A study of Ardi, under way since the first bones were discovered in 1994, indicates the species lived in the woodlands and could climb on all fours along tree branches, but the development of their arms and legs indicates they didn’t spend much time in the trees. And they could walk upright, on two legs, when on the ground.


WASHINGTON (AP) — The story of humankind is reaching back another million years as scientists learn more about “Ardi,” a hominid who lived 4.4 million years ago in what is now Ethiopia.

The 110-pound, 4-foot female roamed forests a million years before the famous Lucy, long studied as the earliest skeleton of a human ancestor.

This older skeleton reverses the common wisdom of human evolution, said anthropologist C. Owen Lovejoy of Kent State University.

Rather than humans evolving from an ancient chimp-like creature, the new find provides evidence that chimps and humans evolved from some long-ago common ancestor — but each evolved and changed separately along the way.

“This is not that common ancestor, but it’s the closest we have ever been able to come,” said Tim White, director of the Human Evolution Research Center at the University of California, Berkeley.


Formally dubbed Ardipithecus ramidus — which means root of the ground ape — the find is detailed in 11 research papers published Thursday by the journal Science.

“This is one of the most important discoveries for the study of human evolution,” said David Pilbeam, curator of paleoanthropology at Harvard’s Peabody Museum of Archaeology and Ethnology.

“It is relatively complete in that it preserves head, hands, feet and some critical parts in between. It represents a genus plausibly ancestral to Australopithecus — itself ancestral to our genus Homo,” said Pilbeam, who was not part of the research teams.

Scientists assembled the skeleton from 125 pieces.

Lucy, also found in Africa, thrived a million years after Ardi and was of the more human-like genus Australopithecus.

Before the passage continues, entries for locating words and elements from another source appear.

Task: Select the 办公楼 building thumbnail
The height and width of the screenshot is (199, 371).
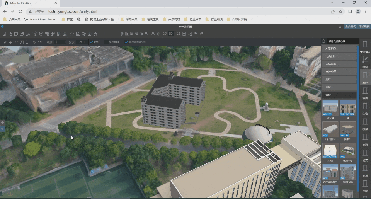Action: point(330,108)
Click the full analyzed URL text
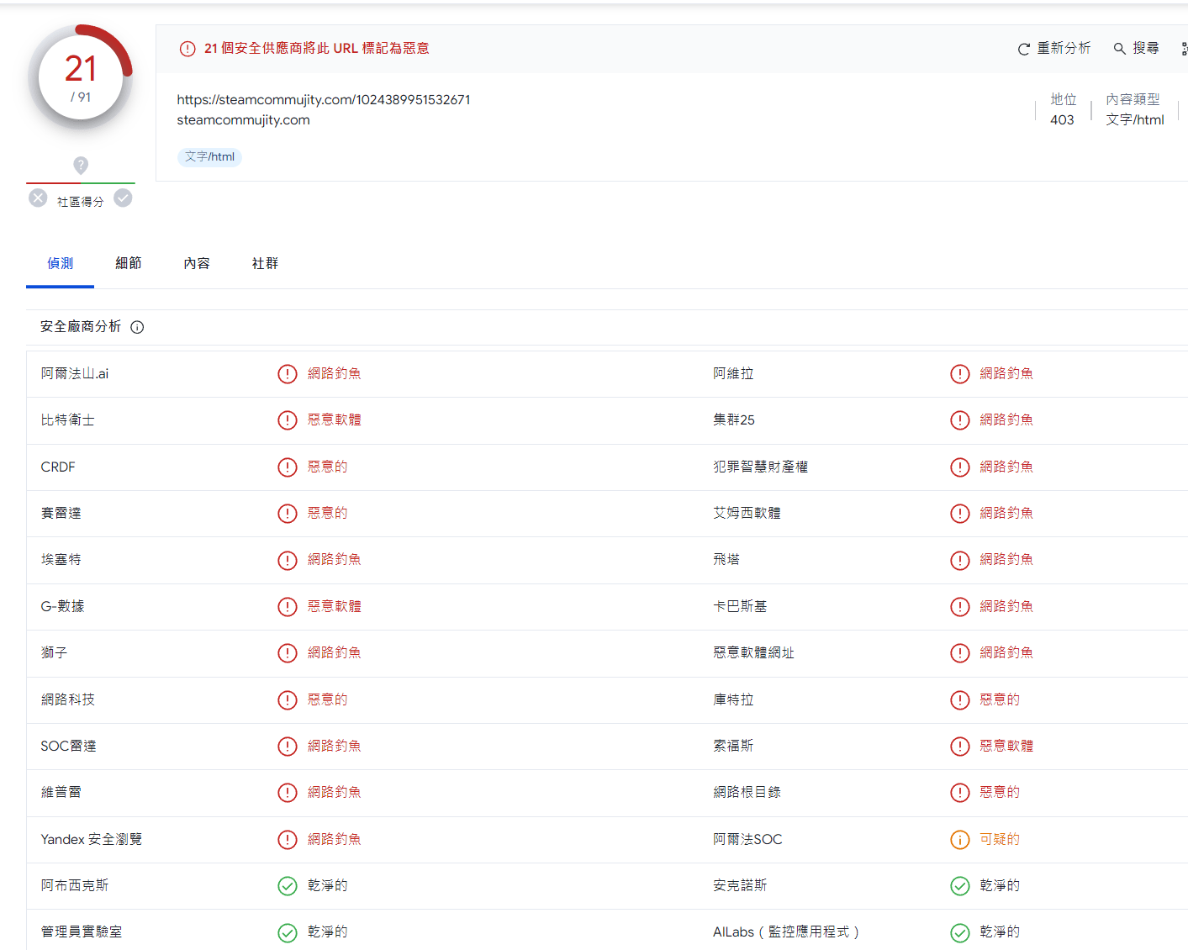 click(323, 99)
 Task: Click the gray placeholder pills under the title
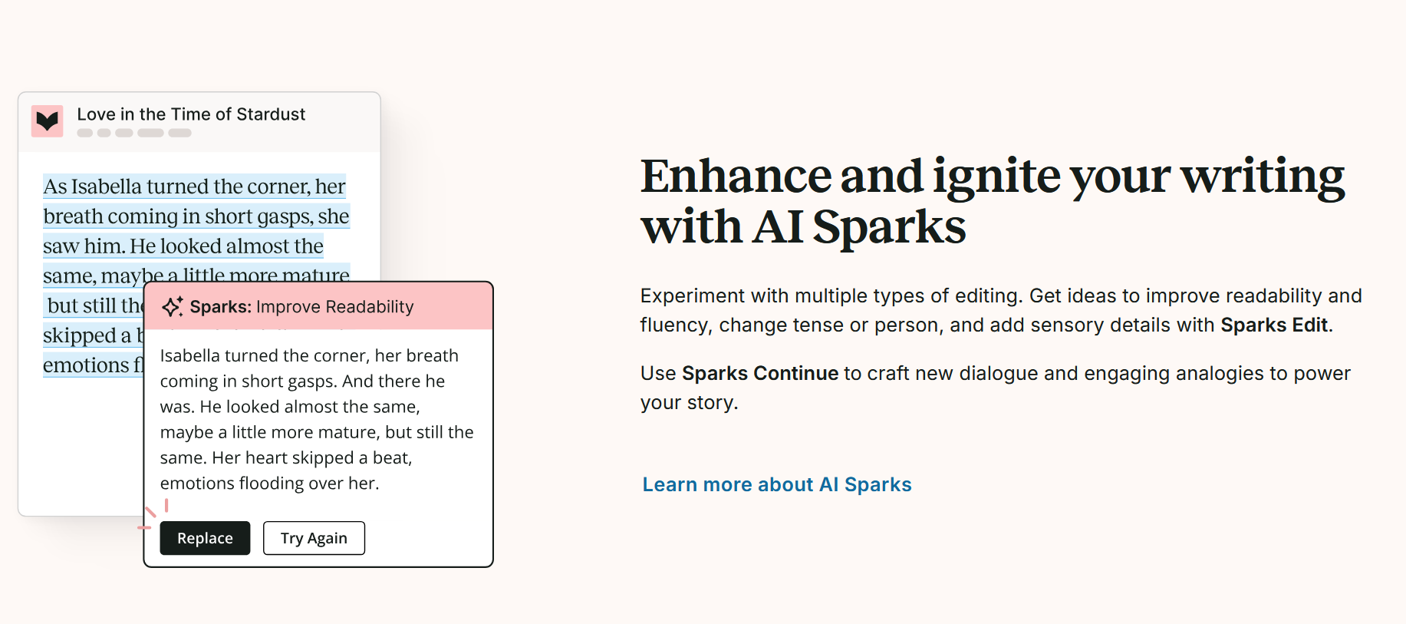134,133
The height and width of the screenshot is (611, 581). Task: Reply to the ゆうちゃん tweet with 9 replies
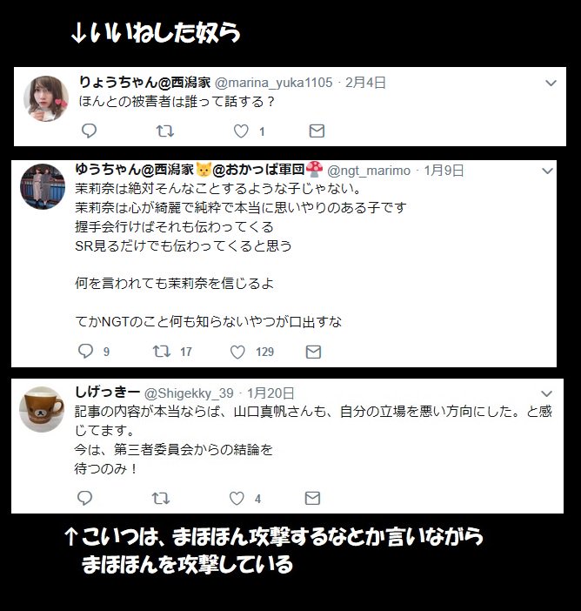pyautogui.click(x=85, y=351)
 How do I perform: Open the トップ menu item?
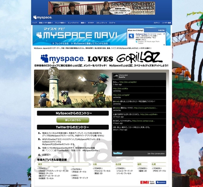[x=34, y=23]

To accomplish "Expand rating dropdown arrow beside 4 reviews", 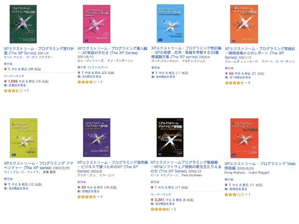I will tap(246, 83).
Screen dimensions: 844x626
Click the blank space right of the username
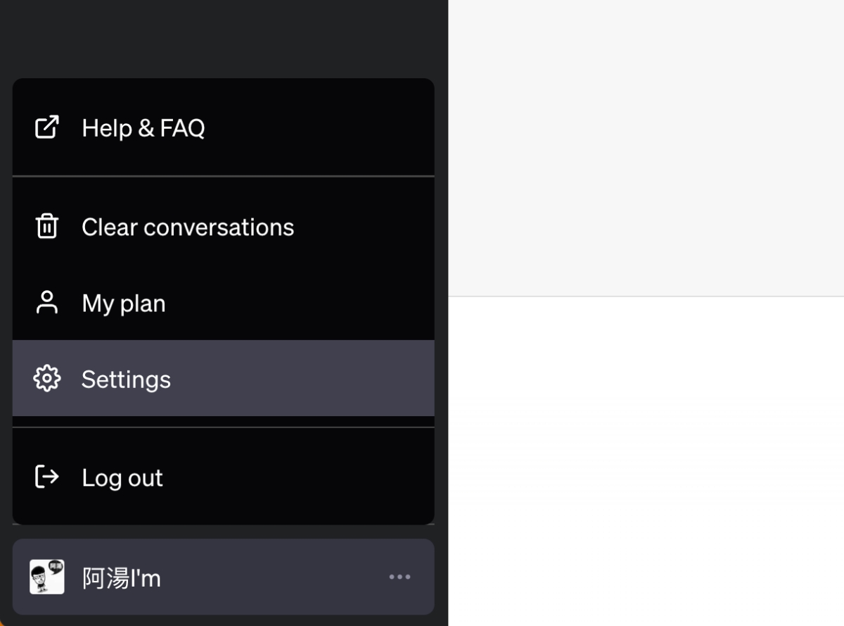point(274,577)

“In Ardipithecus we have an unspecialized form that hasn’t evolved very far in the direction of Australopithecus. So when you go from head to toe, you’re seeing a mosaic creature that is neither chimpanzee, nor is it human. It is Ardipithecus,” said White.


Some details about Ardi in the collection of papers:

— Ardi was found in Ethiopia’s Afar Rift, where many fossils of ancient plants and animals have been discovered. Findings near the skeleton indicate that at the time it was a wooded environment. Fossils of 29 species of birds and 20 species of small mammals were found at the site.

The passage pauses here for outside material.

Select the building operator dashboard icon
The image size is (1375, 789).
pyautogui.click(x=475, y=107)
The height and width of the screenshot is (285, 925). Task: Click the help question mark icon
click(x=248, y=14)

— Geologist Giday WoldeGabriel of Los Alamos National Laboratory was able to use volcanic layers above and below the fossil to date it to 4.4 million years ago.

— Ardi’s upper canine teeth are more like the stubby ones of modern humans than the long, sharp, pointed ones of male chimpanzees and most other primates. An analysis of the tooth enamel suggests a diverse diet, including fruit and other woodland-based foods such as nuts and leaves.

— Paleoanthropologist Gen Suwa of the University of Tokyo reported that Ardi’s face had a projecting muzzle, giving her an ape-like appearance. But it didn’t thrust forward quite as much as the lower faces of modern African apes do. Some features of her skull, such as the ridge above the eye socket, are quite different from those of chimpanzees. The details of the bottom of the skull, where nerves and blood vessels enter the brain, indicate that Ardi’s brain was positioned in a way similar to modern humans, possibly suggesting that the hominid brain may have been already poised to expand areas involving aspects of visual and spatial perception.

— Ardi’s hand and wrist were a mix of primitive traits and a few new ones, but they don’t include the hallmark traits of the modern tree-hanging, knuckle-walking chimps and gorillas. She had relatively short palms and fingers which were flexible, allowing her to support her body weight on her palms while moving along tree branches, but she had to be a careful climber because she lacked the anatomical features that allow modern-day African apes to swing, hang and easily move through the trees.

— The pelvis and hip show the gluteal muscles were positioned so she could walk upright.

— Her feet were rigid enough for walking but still had a grasping big toe for use in climbing.